## WORK INSTRUCTIONS
A. In the Nokogiri XML question, which Ruby library does the poster want to use to extract the values?
B. In the Nokogiri XML question, give the stretch from "I tried removing" through "submission_doc = Nokogiri::XML(open('1094C_Request.xml'))" again, switching "namespaces" to "prefixes".
C. Continue the forum post about pulling XML tag values with Nokogiri from where it stops.

## begin PASSAGE PROVIDED

How to pull data from tags based on other tags

I have the following example document:
<?xml version="1.0" encoding="UTF-8" standalone="no"?>
<n1:Form109495CTransmittalUpstream xmlns="urn:us:gov:treasury:irs:ext:aca:air:7.0" xmlns:irs="urn:us:gov:treasury:irs:common" xmlns:xsi="http://www.w3.org/2001/XMLSchema-instance" xsi:schemaLocation="urn:us:gov:treasury:irs:msg:form1094-1095Ctransmitterupstreammessage IRS-Form1094-1095CTransmitterUpstreamMessage.xsd" xmlns:n1="urn:us:gov:treasury:irs:msg:form1094-1095Ctransmitterupstreammessage">
<Form1095CUpstreamDetail RecordType="String" lineNum="1">
<RecordId>1</RecordId>
<CorrectedInd>0</CorrectedInd>
<irs:TaxYr>2015</irs:TaxYr>
<EmployeeInfoGrp>
<OtherCompletePersonName>
<PersonFirstNm>JOHN</PersonFirstNm>
<PersonMiddleNm>B</PersonMiddleNm>
<PersonLastNm>Doe</PersonLastNm>
</OtherCompletePersonName>
<PersonNameControlTxt/>
<irs:TINRequestTypeCd>INDIVIDUAL_TIN</irs:TINRequestTypeCd>
<irs:SSN>123456790</irs:SSN>
</Form1095CUpstreamDetail>
<Form1095CUpstreamDetail RecordType="String" lineNum="1">
<RecordId>2</RecordId>
<CorrectedInd>0</CorrectedInd>
<irs:TaxYr>2015</irs:TaxYr>
<EmployeeInfoGrp>
<OtherCompletePersonName>
<PersonFirstNm>JANE</PersonFirstNm>
<PersonMiddleNm>B</PersonMiddleNm>
<PersonLastNm>DOE</PersonLastNm>
</OtherCompletePersonName>
<PersonNameControlTxt/>
<irs:TINRequestTypeCd>INDIVIDUAL_TIN</irs:TINRequestTypeCd>
<irs:SSN>222222222</irs:SSN>
</EmployeeInfoGrp>
</Form1095CUpstreamDetail>
</n1:Form109495CTransmittalUpstream>
Using Nokogiri I want to extract the value between the <PersonFirstNm>, <PersonLastNm> and <irs:SSN> for each <Form1095CUpstreamDetail> based on the <RecordId>.
I tried removing namespaces as well. I posted a small snippet, but I have tried many iterations of working through the XML with no success. This is my first time using XML, so I realize I am likely missing something easy.
When I set my XPath:
require 'nokogiri'
submission_doc = Nokogiri::XML(open('1094C_Request.xml'))

## end PASSAGE PROVIDED
## begin DATA EXCERPTS

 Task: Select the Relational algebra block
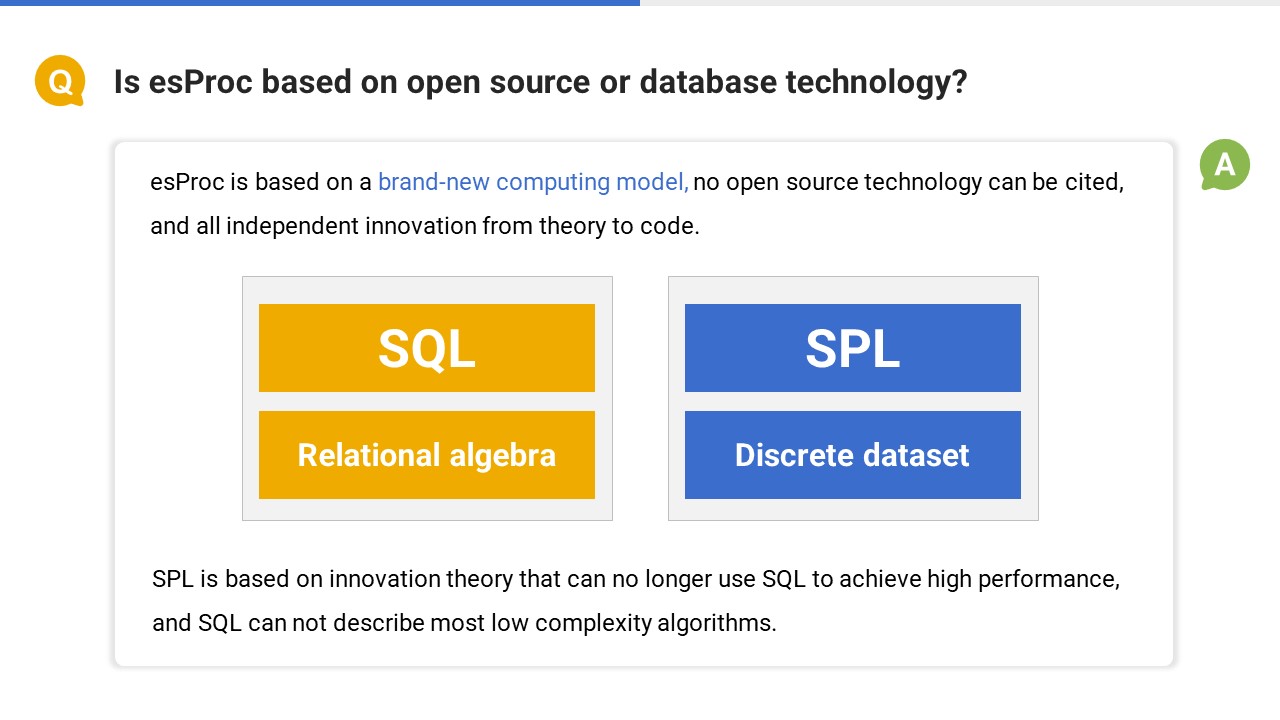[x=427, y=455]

## end DATA EXCERPTS
## begin DATA EXCERPTS

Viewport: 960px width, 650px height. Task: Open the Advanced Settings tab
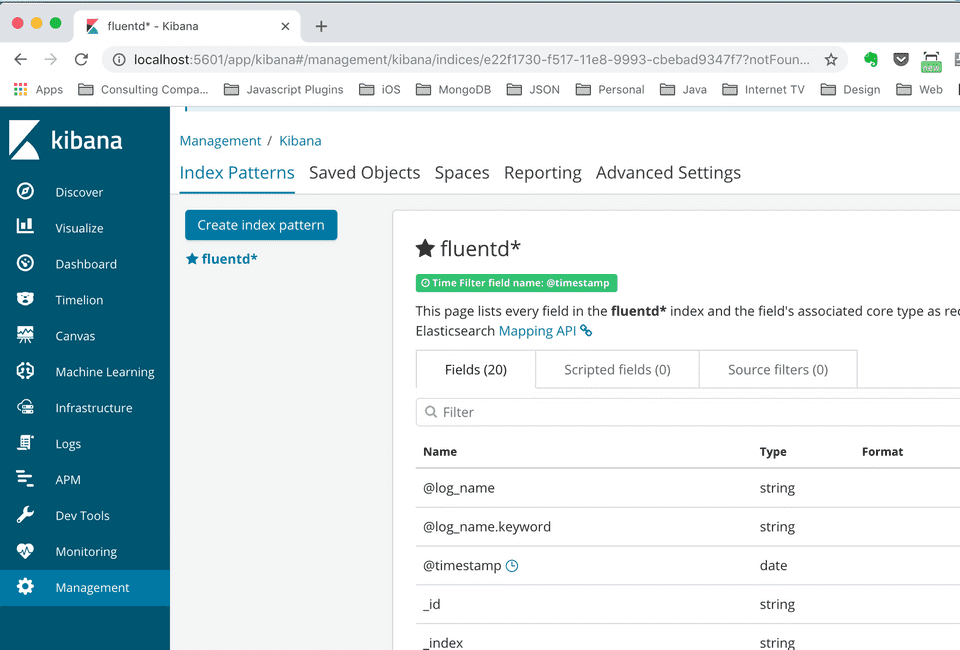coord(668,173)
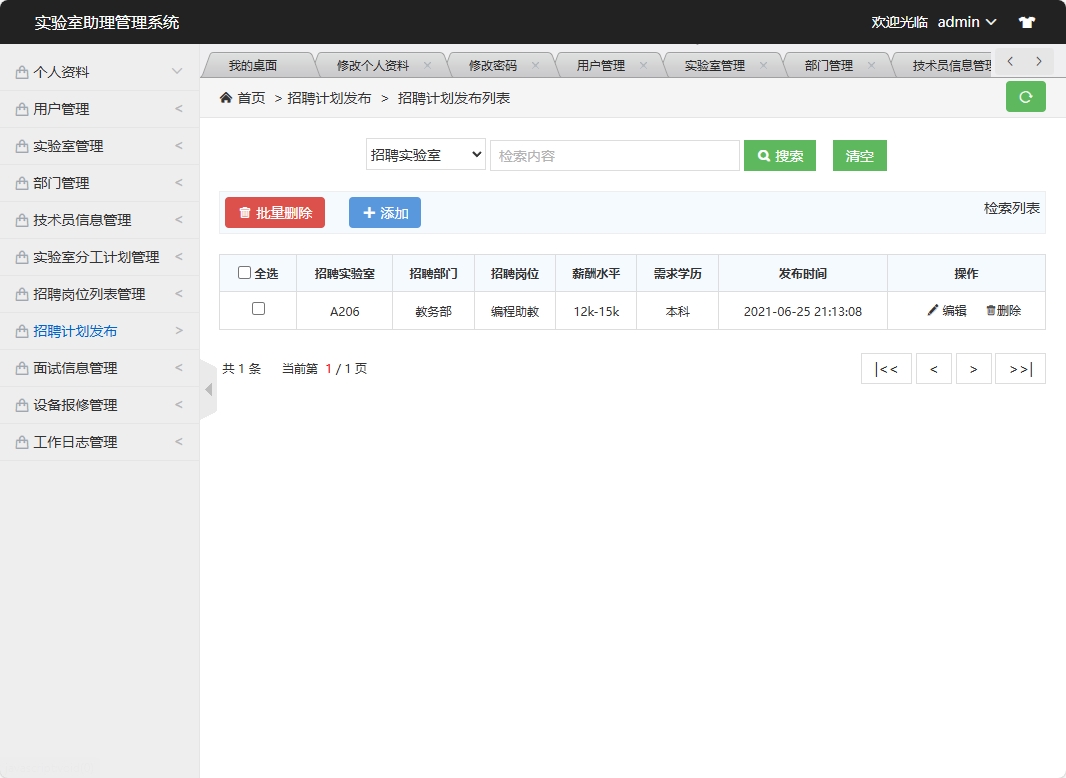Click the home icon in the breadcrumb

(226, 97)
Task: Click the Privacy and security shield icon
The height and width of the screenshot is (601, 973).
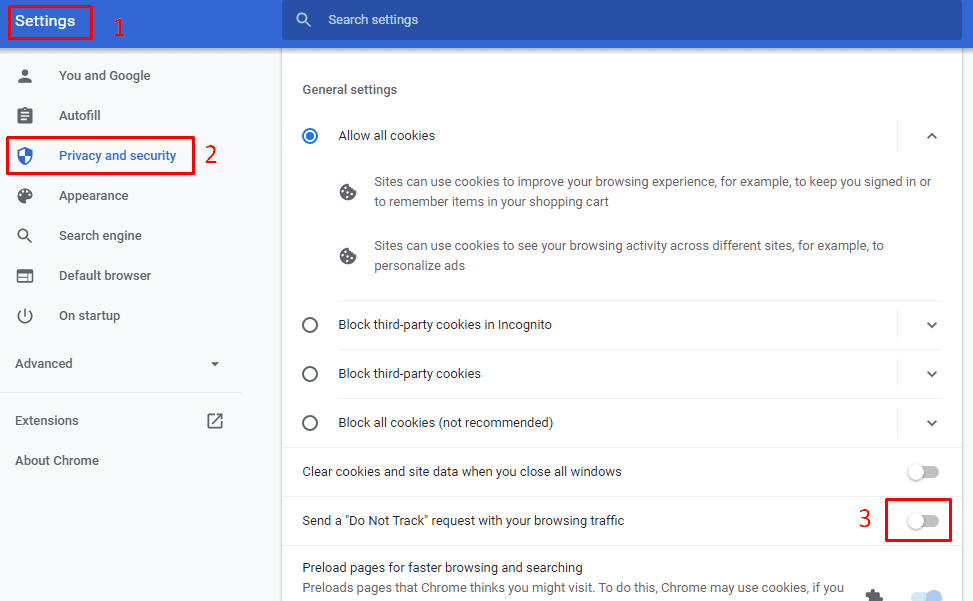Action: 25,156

## end DATA EXCERPTS

## OUTPUTS BY TASK
A. Nokogiri

B.
I tried removing prefixes as well. I posted a small snippet, but I have tried many iterations of working through the XML with no success. This is my first time using XML, so I realize I am likely missing something easy.
When I set my XPath:
require 'nokogiri'
submission_doc = Nokogiri::XML(open('1094C_Request.xml'))

C.
submissions = submission_doc.remove_namespaces
nodes = submission.xpath('//Form1095CUpstreamDetail')
I do not seem to have any association between the RecordId and the tags mentioned above, and I am stuck on where to go next.
The fields are not listed as children for the RecordId, so I can't think of how to approach obtaining their values. I am including the full document as an example to make sure I am not excluding anything.
I have an array of values, and I would like to pull the three tags mentioned above if the RecordId is contained within the array of numbers.
Nokogiri makes it pretty easy to do what you want (assuming the XML is syntactically correct). I'd do something like:
require 'nokogiri'
require 'pp'
doc = Nokogiri::XML(<<EOT)
<n1:Form109495CTransmittalUpstream xmlns="urn:us:gov:treasury:irs:ext:aca:air:7.0" xmlns:irs="urn:us:gov:treasury:irs:common" xmlns:xsi="http://www.w3.org/2001/XMLSchema-instance" xsi:schemaLocation="urn:us:gov:treasury:irs:msg:form1094-1095Ctransmitterupstreammessage IRS-Form1094-1095CTransmitterUpstreamMessage.xsd" xmlns:n1="urn:us:gov:treasury:irs:msg:form1094-1095Ctransmitterupstreammessage">
<Form1095CUpstreamDetail RecordType="String" lineNum="1">
<RecordId>1</RecordId>
<PersonFirstNm>JOHN</PersonFirstNm>
<PersonLastNm>Doe</PersonLastNm>
<irs:SSN>123456790</irs:SSN>
</Form1095CUpstreamDetail>
<Form1095CUpstreamDetail RecordType="String" lineNum="1">
<RecordId>2</RecordId>
<PersonFirstNm>JANE</PersonFirstNm>
<PersonLastNm>DOE</PersonLastNm>
<irs:SSN>222222222</irs:SSN>
</Form1095CUpstreamDetail>
</Form109495CTransmittalUpstream>
EOT
info = doc.search('Form1095CUpstreamDetail').map{ |form|
{
record_id: form.at('RecordId').text,
person_first_nm: form.at('PersonFirstNm').text,
person_last_nm: form.at('PersonLastNm').text,
ssn: form.at('irs|SSN').text
}
}
pp info
# >> [{:record_id=>"1",
# >> :person_first_nm=>"JOHN",
# >> :person_last_nm=>"Doe",
# >> :ssn=>"123456790"},
# >> {:record_id=>"2",
# >> :person_first_nm=>"JANE",
# >> :person_last_nm=>"DOE",
# >> :ssn=>"222222222"}]
While it's possible to do this with XPath, Nokogiri's implementation of CSS selectors tends to result in more easily read selectors, which translates to easier to maintain, which is a very good thing.
You'll see the use of | in 'irs|SSN' which is Nokogiri's way of defining a namespace for CSS. This is documented in "Namespaces".
First of all the xml validator reports error
The default (no prefix) Namespace URI for XPath queries is always '' and it cannot be redefined to 'urn:us:gov:treasury:irs:ext:aca:air:7.0'.
so you must set this default xmlns to "".
You can use this code.
require 'nokogiri'
doc = Nokogiri::XML(open('1094C_Request.xml'))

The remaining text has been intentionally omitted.